December 18, 2014
Star Trek: Deep Space Nine: "Meridian"
On the station, Quark tries to get a holographic picture of Major Kira so that he can include her in one of his clients' masturbatory holosuite fantasies. Meanwhile the Defiant is patrolling a star system where a planet suddenly materialises out of nowhere. The planet, named Meridian, only shifts into our dimension once every 60 years. When Lieutenant Dax falls in love with one of its residents, she has to make a choice whether to stay on Meridian with him or return to her friends on Deep Space Nine.
So basically this is Brigadoon in space. And it's awful. No, more than that. It's irredeemable, eye-gougingly, please-God-please-make-it-stop, ruinous, appalling shit; television so inexplicably incompetent and embarrassing to watch that if there was any justice in the world its writers and producers would be sent to their offices to tighten up their resumes. Even when the episode drags itself away from the tripe that is Jadzia Dax's Brigadoon fanfic booty call, it's just to return to a comedy bit about Quark trying to invade Kira's privacy and co-opt her image for a sex simulation. This is the worst episode of Deep Space Nine so far.
The teleplay is by Mark Gehred-O'Connell, who also wrote "Second Sight" and would later contribute the storylines for "For the Cause" and "Who Mourns for Morn". If I had been in charge of the series I'd have never taken his phone calls again. Of course he can't take all the blame. He's working from a storyline by Hilary J. Bader and Evan Carlos Somers, so they should hang their heads in shame as well. Rather oddly it's quite well directed by Jonathan Frakes, but as the saying goes: 'you can't polish a turd'.

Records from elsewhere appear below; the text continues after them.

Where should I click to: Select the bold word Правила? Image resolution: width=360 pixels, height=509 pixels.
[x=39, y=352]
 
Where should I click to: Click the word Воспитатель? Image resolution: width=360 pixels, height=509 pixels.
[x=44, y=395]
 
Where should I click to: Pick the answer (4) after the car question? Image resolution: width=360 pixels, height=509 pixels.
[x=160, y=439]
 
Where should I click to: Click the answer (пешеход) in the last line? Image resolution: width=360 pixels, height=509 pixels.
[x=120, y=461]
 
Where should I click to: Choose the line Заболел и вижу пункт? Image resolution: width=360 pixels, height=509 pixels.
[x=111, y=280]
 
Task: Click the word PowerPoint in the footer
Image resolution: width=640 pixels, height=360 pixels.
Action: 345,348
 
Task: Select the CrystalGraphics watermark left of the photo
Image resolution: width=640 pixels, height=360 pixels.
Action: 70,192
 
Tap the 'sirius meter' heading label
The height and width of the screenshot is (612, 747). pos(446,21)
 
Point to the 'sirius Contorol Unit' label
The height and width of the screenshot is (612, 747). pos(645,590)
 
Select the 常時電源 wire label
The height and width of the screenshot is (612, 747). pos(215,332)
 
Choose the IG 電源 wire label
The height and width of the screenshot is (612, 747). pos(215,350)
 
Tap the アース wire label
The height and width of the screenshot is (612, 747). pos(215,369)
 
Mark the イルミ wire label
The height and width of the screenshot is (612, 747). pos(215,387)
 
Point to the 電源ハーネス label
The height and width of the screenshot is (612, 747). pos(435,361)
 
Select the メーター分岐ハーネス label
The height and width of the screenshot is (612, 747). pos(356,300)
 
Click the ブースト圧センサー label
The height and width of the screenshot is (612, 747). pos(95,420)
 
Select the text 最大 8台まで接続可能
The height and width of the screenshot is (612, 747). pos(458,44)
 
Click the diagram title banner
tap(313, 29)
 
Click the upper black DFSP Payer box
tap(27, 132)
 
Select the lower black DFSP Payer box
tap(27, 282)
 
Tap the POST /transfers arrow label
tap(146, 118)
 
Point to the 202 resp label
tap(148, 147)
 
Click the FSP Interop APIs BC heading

Terry Farrell also puts in a lot of effort, but it's all in vain. It's always ridiculous when Star Trek attempts these sorts of whirlwind romances, where two characters meet, fall desperately in love and have a tragic separation, all in the space of 40 minutes. We know from the get-go that Dax is never going to leave Deep Space Nine, so there's no tension here. It's just a matter of drumming our fingers and waiting for her to stop kissing.
If there's one nice thing to say about this episode it's that it features the Star Trek debut of Jeffrey Combs. Even better, he's given many more chances to appear in the series after this episode, in much more interesting and less skeezy roles: Liquitator Brunt and Weyoun in Deep Space Nine, and the Andorian Commander Shran in Enterprise. He's wasted here. He puts in one hundred percent, but it's effort put into a lost cause.
This is the kind of episode that I watch so that you will never have to. It leaves Season 3 with six good episodes out of eight, and a quality ratio of 75 per cent.